Edmonton startup's drug database used by millions worldwide

Co-founders Craig Knox and Michael Wilson started working on DrugBank when it started as a project in a University of Alberta bioinformatics lab. (Submitted by DrugBank - image credit)
Co-founders Craig Knox and Michael Wilson started working on DrugBank when it started as a project in a University of Alberta bioinformatics lab. (Submitted by DrugBank - image credit)

An Edmonton startup boasting the world's largest online drug information database had its humble beginnings inside a University of Alberta lab.

"It's something that I never expected would be such a large part of my life back when I was working on it as a student," co-founder Craig Knox said in an interview with CBC's Radio Active on Monday.

DrugBank is now a database with information on more than 14,000 drugs with millions of users and customers in more than 20 countries. It's gone from two employees at its founding to a staff of 44 people.

Knox began working on its first iteration in the summer of 2006 during his undergraduate degree. Fellow co-founder Michael Wilson was also part of the project inside Prof. David Wishart's bioinformatics lab.

"We were working feverishly on collecting a bunch of information around the world on drugs and putting them together into one place," Knox said.

The original project was an online academic resource that brought together information about chemical structures, which proteins drugs interact with and other details. That knowledge was previously scattered in textbooks and other resources.

The servers crashed the weekend it launched.

"We realized we had really filled a niche," Knox said.

As the amount of information in drug discovery and development continued to grow in the intervening years, they saw the potential to take the resource further.

"It just becomes a big challenge to make sure that you always have the right information at the right time," Wilson said. He and Knox founded the company alongside Wishart in 2016.

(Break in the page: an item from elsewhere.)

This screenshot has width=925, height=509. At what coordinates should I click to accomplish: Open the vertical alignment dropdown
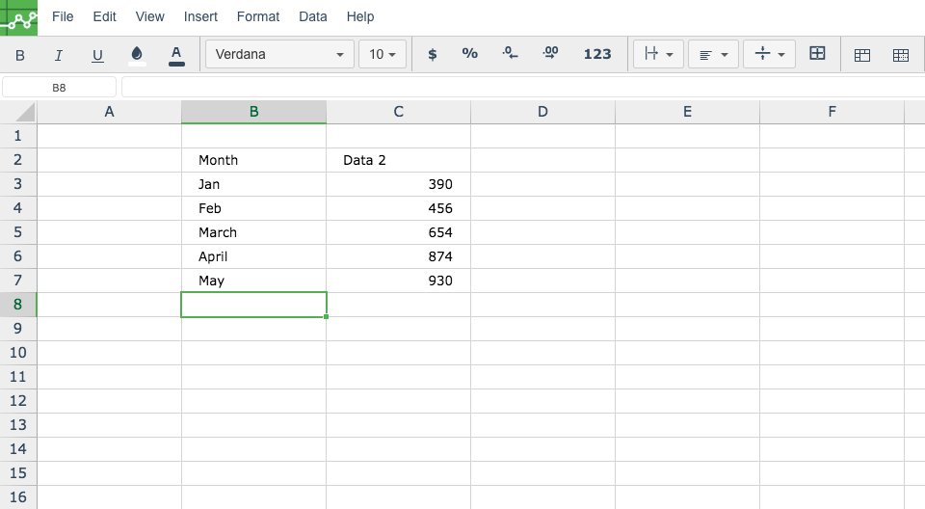click(769, 54)
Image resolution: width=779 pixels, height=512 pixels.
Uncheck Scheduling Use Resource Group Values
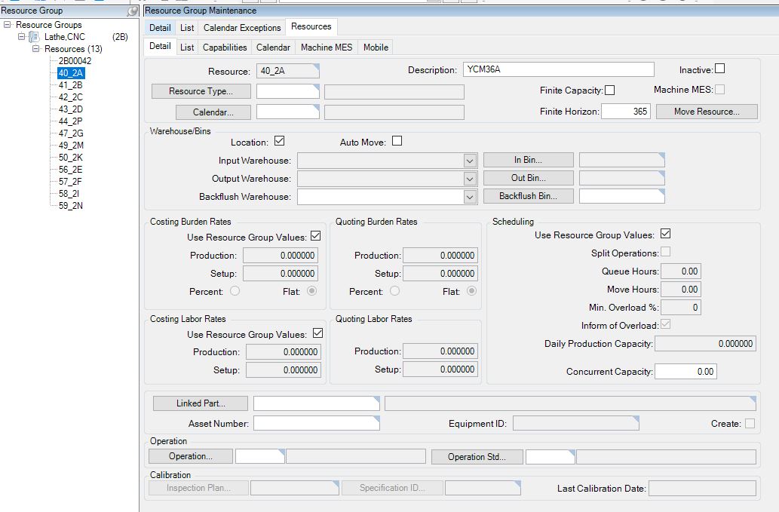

A free online version is available to researchers around the world while customers can also pay for commercial licenses to access additional data.

The startup also successfully completed a round of investments in the fall. Knox said going forward there is also a lot of opportunities with artificial intelligence and algorithms.

"Edmonton is a home for a lot of advanced artificial intelligence," he said. "And so continuing to build those strengths within our company."

Growth during pandemic

While Wilson says business has grown during the pandemic, the last year has also see staff have to move to working from home.

"We didn't have the pandemic in our business plan, of course, as no one really did," Wilson said. "An exciting thing is that, just due to the nature of what we do, we've actually been able to impact research on COVID-19 substantially."

Wilson said more than 1,200 research publications have been published in the last year that leverages information from DrugBank in studying COVID-19.

"I'm very proud of what our team does every day and the impact we're able to make on drug development, on medical research and now on research for COVID-19."